Point 14: Remuneration for the Board is proposed in an amount of SEK
2,750,000, of which the Chairman will receive SEK 800,000 and other
Board members, who are not employed by the Company, will each receive
SEK 325,000 plus a fee for committee work of not more than  SEK 100,000
to be distributed between the Board Members engaged in Board-initiated
committee work in accordance with the Board's own assessment.
Remuneration to the auditors is paid in accordance with current
invoicing.
Point 15:  Re-election of Board members Georg Ehrnrooth, Clas Ake
Hedstrom,
           Arne Martensson, Lars Nyberg, Anders Nyren and Lars
Pettersson, and the election of Sigrun Hjelmquist and Egil Mycklebust as
new Board members.
           Sigrun Hjelmquist is a partner in and Investment Manager at
BrainHeart Capital KB and was formerly President of Ericsson Components
AB. Egil Mycklebust is Chairman of Norsk Hydro ASA and SAS AB. He is a
Board member of Norske Skog ASA, Oslo University and the World Business
Council for Sustainable Development.
           Per-Olof Eriksson and Mauritz Sahlin have declined re-
election.
Point 16:  Election of Jan Berntsson and George Pettersson as Deputy
Auditors.

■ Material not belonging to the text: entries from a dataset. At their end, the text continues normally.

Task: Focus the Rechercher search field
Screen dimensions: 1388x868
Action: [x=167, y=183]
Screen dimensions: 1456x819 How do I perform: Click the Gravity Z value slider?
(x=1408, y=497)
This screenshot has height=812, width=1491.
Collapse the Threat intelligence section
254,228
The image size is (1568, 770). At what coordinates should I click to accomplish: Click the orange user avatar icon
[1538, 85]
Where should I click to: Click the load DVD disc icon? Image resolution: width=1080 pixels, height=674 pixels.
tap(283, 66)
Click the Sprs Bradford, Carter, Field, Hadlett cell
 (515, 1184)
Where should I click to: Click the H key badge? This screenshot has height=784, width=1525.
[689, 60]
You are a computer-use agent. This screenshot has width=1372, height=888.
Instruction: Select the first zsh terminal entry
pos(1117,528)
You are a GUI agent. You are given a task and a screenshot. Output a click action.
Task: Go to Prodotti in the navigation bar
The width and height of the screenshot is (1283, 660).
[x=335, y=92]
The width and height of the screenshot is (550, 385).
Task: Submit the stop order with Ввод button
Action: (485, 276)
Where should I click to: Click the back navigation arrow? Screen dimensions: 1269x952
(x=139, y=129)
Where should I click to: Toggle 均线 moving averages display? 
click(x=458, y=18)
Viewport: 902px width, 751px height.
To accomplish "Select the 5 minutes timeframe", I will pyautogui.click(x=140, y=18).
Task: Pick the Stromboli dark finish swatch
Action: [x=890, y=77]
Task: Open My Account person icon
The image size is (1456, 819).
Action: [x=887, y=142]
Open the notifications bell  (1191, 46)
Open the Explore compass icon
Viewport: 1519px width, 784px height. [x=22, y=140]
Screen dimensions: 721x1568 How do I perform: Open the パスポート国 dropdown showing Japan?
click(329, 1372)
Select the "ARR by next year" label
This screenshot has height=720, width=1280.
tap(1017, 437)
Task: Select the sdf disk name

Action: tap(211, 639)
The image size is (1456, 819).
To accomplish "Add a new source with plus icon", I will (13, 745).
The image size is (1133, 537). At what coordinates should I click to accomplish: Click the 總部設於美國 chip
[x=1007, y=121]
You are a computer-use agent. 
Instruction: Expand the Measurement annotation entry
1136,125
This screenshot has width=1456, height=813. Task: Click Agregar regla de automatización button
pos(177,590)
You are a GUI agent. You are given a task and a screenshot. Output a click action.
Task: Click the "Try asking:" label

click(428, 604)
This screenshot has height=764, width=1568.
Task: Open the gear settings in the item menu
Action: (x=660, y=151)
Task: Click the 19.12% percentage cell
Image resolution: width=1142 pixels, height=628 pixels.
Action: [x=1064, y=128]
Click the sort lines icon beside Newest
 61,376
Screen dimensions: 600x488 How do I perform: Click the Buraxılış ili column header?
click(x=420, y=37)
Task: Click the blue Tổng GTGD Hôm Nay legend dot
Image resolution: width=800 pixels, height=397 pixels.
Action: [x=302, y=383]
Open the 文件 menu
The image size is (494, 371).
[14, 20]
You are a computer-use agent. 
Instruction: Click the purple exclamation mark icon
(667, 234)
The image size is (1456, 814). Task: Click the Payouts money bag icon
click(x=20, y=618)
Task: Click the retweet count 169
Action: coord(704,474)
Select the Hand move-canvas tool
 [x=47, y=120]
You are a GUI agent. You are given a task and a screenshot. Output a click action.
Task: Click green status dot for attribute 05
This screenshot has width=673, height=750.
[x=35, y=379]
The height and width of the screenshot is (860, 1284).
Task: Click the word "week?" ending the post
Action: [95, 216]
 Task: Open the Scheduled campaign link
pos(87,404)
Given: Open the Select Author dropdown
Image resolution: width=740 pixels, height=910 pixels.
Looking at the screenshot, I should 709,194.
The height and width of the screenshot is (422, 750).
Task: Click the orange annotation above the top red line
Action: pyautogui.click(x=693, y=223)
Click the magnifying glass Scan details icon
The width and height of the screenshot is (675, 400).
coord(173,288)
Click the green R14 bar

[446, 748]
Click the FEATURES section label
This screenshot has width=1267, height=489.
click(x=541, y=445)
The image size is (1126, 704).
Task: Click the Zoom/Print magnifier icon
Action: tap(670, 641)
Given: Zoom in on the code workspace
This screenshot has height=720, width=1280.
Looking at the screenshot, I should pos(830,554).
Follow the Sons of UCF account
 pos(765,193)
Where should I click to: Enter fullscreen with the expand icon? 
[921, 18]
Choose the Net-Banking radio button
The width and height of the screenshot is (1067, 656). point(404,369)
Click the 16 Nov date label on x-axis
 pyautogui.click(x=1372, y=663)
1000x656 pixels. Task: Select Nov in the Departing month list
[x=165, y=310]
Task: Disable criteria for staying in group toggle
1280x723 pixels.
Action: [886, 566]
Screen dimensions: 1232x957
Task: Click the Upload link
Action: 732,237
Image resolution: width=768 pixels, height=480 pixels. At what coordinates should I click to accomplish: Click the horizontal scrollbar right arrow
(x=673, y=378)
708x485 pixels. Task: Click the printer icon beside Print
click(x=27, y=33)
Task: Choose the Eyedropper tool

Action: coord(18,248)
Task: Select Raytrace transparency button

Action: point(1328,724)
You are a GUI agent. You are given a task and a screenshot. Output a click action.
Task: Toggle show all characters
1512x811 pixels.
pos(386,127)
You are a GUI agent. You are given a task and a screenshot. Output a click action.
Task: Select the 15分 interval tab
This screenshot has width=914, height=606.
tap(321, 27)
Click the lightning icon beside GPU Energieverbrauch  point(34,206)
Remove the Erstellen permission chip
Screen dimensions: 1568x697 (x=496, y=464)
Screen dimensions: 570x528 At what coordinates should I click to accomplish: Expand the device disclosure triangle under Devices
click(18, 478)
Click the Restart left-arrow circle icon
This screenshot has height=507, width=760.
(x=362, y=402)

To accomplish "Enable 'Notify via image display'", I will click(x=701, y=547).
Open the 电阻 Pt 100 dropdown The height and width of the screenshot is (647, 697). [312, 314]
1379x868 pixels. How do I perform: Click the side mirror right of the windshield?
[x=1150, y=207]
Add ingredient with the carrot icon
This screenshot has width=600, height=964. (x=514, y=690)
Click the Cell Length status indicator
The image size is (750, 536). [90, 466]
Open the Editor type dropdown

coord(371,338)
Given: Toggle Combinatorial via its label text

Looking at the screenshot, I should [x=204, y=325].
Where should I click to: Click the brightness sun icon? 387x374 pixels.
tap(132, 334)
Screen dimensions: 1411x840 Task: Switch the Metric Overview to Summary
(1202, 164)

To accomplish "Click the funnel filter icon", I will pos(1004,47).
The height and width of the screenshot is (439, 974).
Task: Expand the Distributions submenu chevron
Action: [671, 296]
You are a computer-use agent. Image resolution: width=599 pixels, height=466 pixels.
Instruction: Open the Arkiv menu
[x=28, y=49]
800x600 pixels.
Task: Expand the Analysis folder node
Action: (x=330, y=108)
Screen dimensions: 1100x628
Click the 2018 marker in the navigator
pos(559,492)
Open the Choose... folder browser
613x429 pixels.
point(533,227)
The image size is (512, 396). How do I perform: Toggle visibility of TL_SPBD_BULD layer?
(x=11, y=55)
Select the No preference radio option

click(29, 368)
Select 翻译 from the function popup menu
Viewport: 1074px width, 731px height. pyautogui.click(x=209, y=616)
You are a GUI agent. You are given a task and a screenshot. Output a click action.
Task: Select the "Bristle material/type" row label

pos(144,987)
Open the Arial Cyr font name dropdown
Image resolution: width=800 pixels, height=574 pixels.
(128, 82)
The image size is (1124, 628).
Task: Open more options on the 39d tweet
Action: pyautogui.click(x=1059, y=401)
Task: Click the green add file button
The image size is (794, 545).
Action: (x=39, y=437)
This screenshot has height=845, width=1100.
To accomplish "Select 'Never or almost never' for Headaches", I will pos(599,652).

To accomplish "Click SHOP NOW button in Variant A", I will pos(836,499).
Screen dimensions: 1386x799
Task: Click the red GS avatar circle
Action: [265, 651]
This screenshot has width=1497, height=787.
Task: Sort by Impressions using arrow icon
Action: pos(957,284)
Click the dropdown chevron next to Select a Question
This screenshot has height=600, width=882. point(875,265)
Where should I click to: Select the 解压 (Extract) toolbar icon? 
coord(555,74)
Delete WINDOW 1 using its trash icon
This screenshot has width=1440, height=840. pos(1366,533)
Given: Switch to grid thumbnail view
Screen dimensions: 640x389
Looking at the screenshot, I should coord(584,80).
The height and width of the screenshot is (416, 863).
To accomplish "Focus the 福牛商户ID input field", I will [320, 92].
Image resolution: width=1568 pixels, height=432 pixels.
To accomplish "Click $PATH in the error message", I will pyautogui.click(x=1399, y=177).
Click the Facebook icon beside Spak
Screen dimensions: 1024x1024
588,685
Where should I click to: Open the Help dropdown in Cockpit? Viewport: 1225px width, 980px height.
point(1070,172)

At the 2000 General Meeting, Lars Svantemark and Bernhard Ohrn
were appointed as Company Auditors for a period of four years, with
Peter Markborn and Ake Nasman as Deputy Auditors. Peter Markborn and Ake
Nasman have advised that they wish to relinquish their positions
prematurely.
Point 17:  It is proposed that the nominating process be handled as
follows: the Board Chairman and a representative of each of the four
principal shareholders, who may not be members of the Board of the
Company, shall jointly under the Chairman's leadership constitute the
Nominating Committee for the period up the end of the next Annual
General Meeting. The composition of this Nominating Committee prior to
the election of the Board in 2004 shall be announced as soon as the
Committee has been appointed, which is estimated to take place in
conjunction with the publication of the Company's report on the third
quarter of 2003. No fees shall be paid to the members of the Nominating
Committee.

DIVIDEND AND RECORD DATE FOR PAYMENT
The Board of Directors proposes a dividend for fiscal 2002 of SEK 10.00
per share.
Thursday, 8 May 2003, is proposed as the record date for payment of the
dividend. If the Meeting approves this proposal, it is estimated that
the dividend payments will be distributed by the Swedish Securities
Register Center (VPC) on Tuesday, 13 May 2003.

AUTHORIZATION FOR THE BOARD
TO DECIDE ON PURCHASE OF THE COMPANY'S OWN SHARES
The Board of Directors proposes that the Board be authorized to decide
on the purchase of the Company's own shares. The proposal means mainly
that the Board shall be authorized to decide, prior to the next Annual
General Meeting, to purchase a maximum number of shares that the
Company's holding at any given time does not exceed 10 percent of all
shares in the Company.
The buy-back shall be effected on the Stockholm Exchange and is a step
toward adjusting the Company's capital structure in accordance with
established financial objectives.
The Board's complete proposal for decision will be made available at the
Company from
Thursday, 17 April 2003.

PROGRAM FOR SHAREHOLDERS
Registration for the Annual General Meeting will commence at 3:30 p.m.,
with music and presentations from 4:00 p.m.